** Opening GIVEN RECORDS block **
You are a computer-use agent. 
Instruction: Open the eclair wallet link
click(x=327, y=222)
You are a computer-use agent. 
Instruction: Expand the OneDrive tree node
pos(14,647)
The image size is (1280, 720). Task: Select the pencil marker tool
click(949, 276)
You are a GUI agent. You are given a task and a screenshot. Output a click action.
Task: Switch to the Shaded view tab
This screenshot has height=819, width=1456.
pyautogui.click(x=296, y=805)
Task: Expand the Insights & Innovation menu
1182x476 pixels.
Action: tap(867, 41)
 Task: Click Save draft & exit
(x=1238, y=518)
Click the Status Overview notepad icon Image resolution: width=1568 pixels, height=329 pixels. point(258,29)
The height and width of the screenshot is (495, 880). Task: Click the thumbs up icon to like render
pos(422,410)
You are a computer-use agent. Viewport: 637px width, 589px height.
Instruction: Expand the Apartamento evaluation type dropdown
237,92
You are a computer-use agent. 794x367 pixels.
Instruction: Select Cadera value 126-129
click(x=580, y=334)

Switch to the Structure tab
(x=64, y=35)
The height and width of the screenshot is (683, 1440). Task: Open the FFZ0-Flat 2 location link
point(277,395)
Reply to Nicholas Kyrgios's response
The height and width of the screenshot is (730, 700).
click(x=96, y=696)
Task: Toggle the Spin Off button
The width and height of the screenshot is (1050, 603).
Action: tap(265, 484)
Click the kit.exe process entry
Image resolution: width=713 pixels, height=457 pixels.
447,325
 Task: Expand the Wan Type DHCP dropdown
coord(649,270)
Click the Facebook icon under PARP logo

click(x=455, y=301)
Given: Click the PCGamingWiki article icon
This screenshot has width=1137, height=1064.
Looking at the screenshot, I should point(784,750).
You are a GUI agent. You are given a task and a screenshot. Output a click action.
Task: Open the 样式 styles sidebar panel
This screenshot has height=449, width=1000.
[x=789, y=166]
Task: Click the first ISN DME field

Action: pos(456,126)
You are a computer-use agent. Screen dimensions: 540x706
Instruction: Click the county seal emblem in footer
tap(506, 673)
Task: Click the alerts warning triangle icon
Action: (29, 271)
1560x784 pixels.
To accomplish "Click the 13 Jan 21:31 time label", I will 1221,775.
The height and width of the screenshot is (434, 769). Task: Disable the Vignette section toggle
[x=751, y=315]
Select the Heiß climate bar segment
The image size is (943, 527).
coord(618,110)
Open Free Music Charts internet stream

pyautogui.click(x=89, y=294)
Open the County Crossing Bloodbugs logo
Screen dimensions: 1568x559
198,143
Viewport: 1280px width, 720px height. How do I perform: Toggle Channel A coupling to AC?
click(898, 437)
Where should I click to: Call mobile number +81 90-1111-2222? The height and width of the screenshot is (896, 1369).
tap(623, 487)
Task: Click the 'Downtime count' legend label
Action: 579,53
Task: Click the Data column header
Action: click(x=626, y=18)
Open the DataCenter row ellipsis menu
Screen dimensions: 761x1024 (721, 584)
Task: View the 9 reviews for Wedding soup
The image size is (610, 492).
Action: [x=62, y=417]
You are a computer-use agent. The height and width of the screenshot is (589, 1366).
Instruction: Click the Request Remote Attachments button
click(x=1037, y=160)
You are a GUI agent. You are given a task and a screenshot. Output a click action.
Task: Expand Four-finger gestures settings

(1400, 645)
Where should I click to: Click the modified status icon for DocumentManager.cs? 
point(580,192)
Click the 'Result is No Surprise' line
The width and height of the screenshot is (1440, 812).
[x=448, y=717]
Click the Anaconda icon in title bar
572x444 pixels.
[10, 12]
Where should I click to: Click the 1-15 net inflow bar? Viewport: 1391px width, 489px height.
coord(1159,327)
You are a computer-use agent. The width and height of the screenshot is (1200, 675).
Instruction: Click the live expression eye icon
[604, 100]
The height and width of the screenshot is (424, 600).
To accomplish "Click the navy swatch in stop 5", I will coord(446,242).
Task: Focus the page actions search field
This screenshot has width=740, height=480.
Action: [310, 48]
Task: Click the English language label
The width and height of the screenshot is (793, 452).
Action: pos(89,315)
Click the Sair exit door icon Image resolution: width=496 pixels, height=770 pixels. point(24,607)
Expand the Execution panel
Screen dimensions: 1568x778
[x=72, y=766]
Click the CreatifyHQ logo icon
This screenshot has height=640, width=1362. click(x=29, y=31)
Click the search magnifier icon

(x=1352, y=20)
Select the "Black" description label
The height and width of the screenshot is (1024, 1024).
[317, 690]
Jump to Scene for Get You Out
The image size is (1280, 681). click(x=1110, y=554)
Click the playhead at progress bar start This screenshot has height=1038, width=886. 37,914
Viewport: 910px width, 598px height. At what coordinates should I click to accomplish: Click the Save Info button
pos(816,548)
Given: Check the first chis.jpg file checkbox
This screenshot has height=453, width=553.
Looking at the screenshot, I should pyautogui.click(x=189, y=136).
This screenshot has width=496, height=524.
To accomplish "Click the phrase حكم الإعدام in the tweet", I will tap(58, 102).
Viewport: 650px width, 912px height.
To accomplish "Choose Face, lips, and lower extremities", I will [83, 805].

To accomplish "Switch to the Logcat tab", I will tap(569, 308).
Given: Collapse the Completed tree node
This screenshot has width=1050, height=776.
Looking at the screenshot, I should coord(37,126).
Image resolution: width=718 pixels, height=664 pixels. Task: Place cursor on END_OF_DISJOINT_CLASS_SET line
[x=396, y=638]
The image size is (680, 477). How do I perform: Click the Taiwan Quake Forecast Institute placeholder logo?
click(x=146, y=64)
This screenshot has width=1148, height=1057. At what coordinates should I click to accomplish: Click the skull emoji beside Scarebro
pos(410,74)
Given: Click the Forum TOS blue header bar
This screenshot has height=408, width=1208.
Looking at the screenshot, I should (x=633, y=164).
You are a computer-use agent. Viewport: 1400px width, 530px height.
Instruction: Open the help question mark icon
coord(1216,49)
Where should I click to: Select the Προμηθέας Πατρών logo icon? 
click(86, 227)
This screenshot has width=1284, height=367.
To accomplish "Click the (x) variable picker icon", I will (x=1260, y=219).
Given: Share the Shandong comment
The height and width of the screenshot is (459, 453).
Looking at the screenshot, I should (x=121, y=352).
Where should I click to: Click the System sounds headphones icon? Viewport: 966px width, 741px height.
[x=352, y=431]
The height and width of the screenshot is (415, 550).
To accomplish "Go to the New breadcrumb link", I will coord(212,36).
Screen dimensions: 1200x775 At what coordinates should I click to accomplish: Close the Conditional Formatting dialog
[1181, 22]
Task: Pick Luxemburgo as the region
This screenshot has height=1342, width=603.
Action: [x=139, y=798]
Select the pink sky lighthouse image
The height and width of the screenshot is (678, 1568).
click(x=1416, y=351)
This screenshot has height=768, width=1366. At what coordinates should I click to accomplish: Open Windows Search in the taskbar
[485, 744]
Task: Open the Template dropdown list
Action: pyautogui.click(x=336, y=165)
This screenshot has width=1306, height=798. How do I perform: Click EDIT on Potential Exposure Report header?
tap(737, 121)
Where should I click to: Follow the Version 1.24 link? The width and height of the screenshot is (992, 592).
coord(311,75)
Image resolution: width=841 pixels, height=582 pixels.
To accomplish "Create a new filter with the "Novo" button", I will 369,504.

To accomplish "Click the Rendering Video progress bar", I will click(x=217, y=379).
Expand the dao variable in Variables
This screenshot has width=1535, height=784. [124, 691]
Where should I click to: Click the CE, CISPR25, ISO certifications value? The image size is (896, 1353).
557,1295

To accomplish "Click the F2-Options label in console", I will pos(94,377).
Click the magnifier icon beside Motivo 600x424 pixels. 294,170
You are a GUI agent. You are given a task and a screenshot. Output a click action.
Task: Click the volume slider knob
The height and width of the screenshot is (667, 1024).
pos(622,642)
** Closing GIVEN RECORDS block **
### WHAT IS NEEDED
Transcribe the data in full, matching every line exactly.

### TASK RESPONSE
You are a computer-use agent. 
Instruction: Open the eclair wallet link
click(x=327, y=222)
You are a computer-use agent. 
Instruction: Expand the OneDrive tree node
pos(14,647)
The image size is (1280, 720). Task: Select the pencil marker tool
click(949, 276)
You are a GUI agent. You are given a task and a screenshot. Output a click action.
Task: Switch to the Shaded view tab
This screenshot has height=819, width=1456.
pyautogui.click(x=296, y=805)
Task: Expand the Insights & Innovation menu
1182x476 pixels.
Action: tap(867, 41)
 Task: Click Save draft & exit
(x=1238, y=518)
Click the Status Overview notepad icon Image resolution: width=1568 pixels, height=329 pixels. point(258,29)
The height and width of the screenshot is (495, 880). Task: Click the thumbs up icon to like render
pos(422,410)
You are a computer-use agent. Viewport: 637px width, 589px height.
Instruction: Expand the Apartamento evaluation type dropdown
237,92
You are a computer-use agent. 794x367 pixels.
Instruction: Select Cadera value 126-129
click(x=580, y=334)

Switch to the Structure tab
(x=64, y=35)
The height and width of the screenshot is (683, 1440). Task: Open the FFZ0-Flat 2 location link
point(277,395)
Reply to Nicholas Kyrgios's response
The height and width of the screenshot is (730, 700).
click(x=96, y=696)
Task: Toggle the Spin Off button
The width and height of the screenshot is (1050, 603).
Action: tap(265, 484)
Click the kit.exe process entry
Image resolution: width=713 pixels, height=457 pixels.
447,325
 Task: Expand the Wan Type DHCP dropdown
coord(649,270)
Click the Facebook icon under PARP logo

click(x=455, y=301)
Given: Click the PCGamingWiki article icon
This screenshot has width=1137, height=1064.
Looking at the screenshot, I should point(784,750).
You are a GUI agent. You are given a task and a screenshot. Output a click action.
Task: Open the 样式 styles sidebar panel
This screenshot has height=449, width=1000.
[x=789, y=166]
Task: Click the first ISN DME field

Action: pos(456,126)
You are a computer-use agent. Screen dimensions: 540x706
Instruction: Click the county seal emblem in footer
tap(506, 673)
Task: Click the alerts warning triangle icon
Action: (29, 271)
1560x784 pixels.
To accomplish "Click the 13 Jan 21:31 time label", I will 1221,775.
The height and width of the screenshot is (434, 769). Task: Disable the Vignette section toggle
[x=751, y=315]
Select the Heiß climate bar segment
The image size is (943, 527).
coord(618,110)
Open Free Music Charts internet stream

pyautogui.click(x=89, y=294)
Open the County Crossing Bloodbugs logo
Screen dimensions: 1568x559
198,143
Viewport: 1280px width, 720px height. How do I perform: Toggle Channel A coupling to AC?
click(898, 437)
Where should I click to: Call mobile number +81 90-1111-2222? The height and width of the screenshot is (896, 1369).
tap(623, 487)
Task: Click the 'Downtime count' legend label
Action: 579,53
Task: Click the Data column header
Action: click(x=626, y=18)
Open the DataCenter row ellipsis menu
Screen dimensions: 761x1024 (721, 584)
Task: View the 9 reviews for Wedding soup
The image size is (610, 492).
Action: [x=62, y=417]
You are a computer-use agent. The height and width of the screenshot is (589, 1366).
Instruction: Click the Request Remote Attachments button
click(x=1037, y=160)
You are a GUI agent. You are given a task and a screenshot. Output a click action.
Task: Expand Four-finger gestures settings

(1400, 645)
Where should I click to: Click the modified status icon for DocumentManager.cs? 
point(580,192)
Click the 'Result is No Surprise' line
The width and height of the screenshot is (1440, 812).
[x=448, y=717]
Click the Anaconda icon in title bar
572x444 pixels.
[10, 12]
Where should I click to: Click the 1-15 net inflow bar? Viewport: 1391px width, 489px height.
coord(1159,327)
You are a computer-use agent. The width and height of the screenshot is (1200, 675).
Instruction: Click the live expression eye icon
[604, 100]
The height and width of the screenshot is (424, 600).
To accomplish "Click the navy swatch in stop 5", I will coord(446,242).
Task: Focus the page actions search field
This screenshot has width=740, height=480.
Action: [310, 48]
Task: Click the English language label
The width and height of the screenshot is (793, 452).
Action: pos(89,315)
Click the Sair exit door icon Image resolution: width=496 pixels, height=770 pixels. point(24,607)
Expand the Execution panel
Screen dimensions: 1568x778
[x=72, y=766]
Click the CreatifyHQ logo icon
This screenshot has height=640, width=1362. click(x=29, y=31)
Click the search magnifier icon

(x=1352, y=20)
Select the "Black" description label
The height and width of the screenshot is (1024, 1024).
[317, 690]
Jump to Scene for Get You Out
The image size is (1280, 681). click(x=1110, y=554)
Click the playhead at progress bar start This screenshot has height=1038, width=886. 37,914
Viewport: 910px width, 598px height. At what coordinates should I click to accomplish: Click the Save Info button
pos(816,548)
Given: Check the first chis.jpg file checkbox
This screenshot has height=453, width=553.
Looking at the screenshot, I should pyautogui.click(x=189, y=136).
This screenshot has width=496, height=524.
To accomplish "Click the phrase حكم الإعدام in the tweet", I will tap(58, 102).
Viewport: 650px width, 912px height.
To accomplish "Choose Face, lips, and lower extremities", I will [83, 805].

To accomplish "Switch to the Logcat tab", I will tap(569, 308).
Given: Collapse the Completed tree node
This screenshot has width=1050, height=776.
Looking at the screenshot, I should coord(37,126).
Image resolution: width=718 pixels, height=664 pixels. Task: Place cursor on END_OF_DISJOINT_CLASS_SET line
[x=396, y=638]
The image size is (680, 477). How do I perform: Click the Taiwan Quake Forecast Institute placeholder logo?
click(x=146, y=64)
This screenshot has width=1148, height=1057. At what coordinates should I click to accomplish: Click the skull emoji beside Scarebro
pos(410,74)
Given: Click the Forum TOS blue header bar
This screenshot has height=408, width=1208.
Looking at the screenshot, I should (x=633, y=164).
You are a computer-use agent. Viewport: 1400px width, 530px height.
Instruction: Open the help question mark icon
coord(1216,49)
Where should I click to: Select the Προμηθέας Πατρών logo icon? 
click(86, 227)
This screenshot has width=1284, height=367.
To accomplish "Click the (x) variable picker icon", I will (x=1260, y=219).
Given: Share the Shandong comment
The height and width of the screenshot is (459, 453).
Looking at the screenshot, I should (x=121, y=352).
Where should I click to: Click the System sounds headphones icon? Viewport: 966px width, 741px height.
[x=352, y=431]
The height and width of the screenshot is (415, 550).
To accomplish "Go to the New breadcrumb link", I will coord(212,36).
Screen dimensions: 1200x775 At what coordinates should I click to accomplish: Close the Conditional Formatting dialog
[1181, 22]
Task: Pick Luxemburgo as the region
This screenshot has height=1342, width=603.
Action: [x=139, y=798]
Select the pink sky lighthouse image
The height and width of the screenshot is (678, 1568).
click(x=1416, y=351)
This screenshot has height=768, width=1366. At what coordinates should I click to accomplish: Open Windows Search in the taskbar
[485, 744]
Task: Open the Template dropdown list
Action: pyautogui.click(x=336, y=165)
This screenshot has width=1306, height=798. How do I perform: Click EDIT on Potential Exposure Report header?
tap(737, 121)
Where should I click to: Follow the Version 1.24 link? The width and height of the screenshot is (992, 592).
coord(311,75)
Image resolution: width=841 pixels, height=582 pixels.
To accomplish "Create a new filter with the "Novo" button", I will 369,504.

To accomplish "Click the Rendering Video progress bar", I will click(x=217, y=379).
Expand the dao variable in Variables
This screenshot has width=1535, height=784. [124, 691]
Where should I click to: Click the CE, CISPR25, ISO certifications value? The image size is (896, 1353).
557,1295

To accomplish "Click the F2-Options label in console", I will pos(94,377).
Click the magnifier icon beside Motivo 600x424 pixels. 294,170
You are a GUI agent. You are given a task and a screenshot. Output a click action.
Task: Click the volume slider knob
The height and width of the screenshot is (667, 1024).
pos(622,642)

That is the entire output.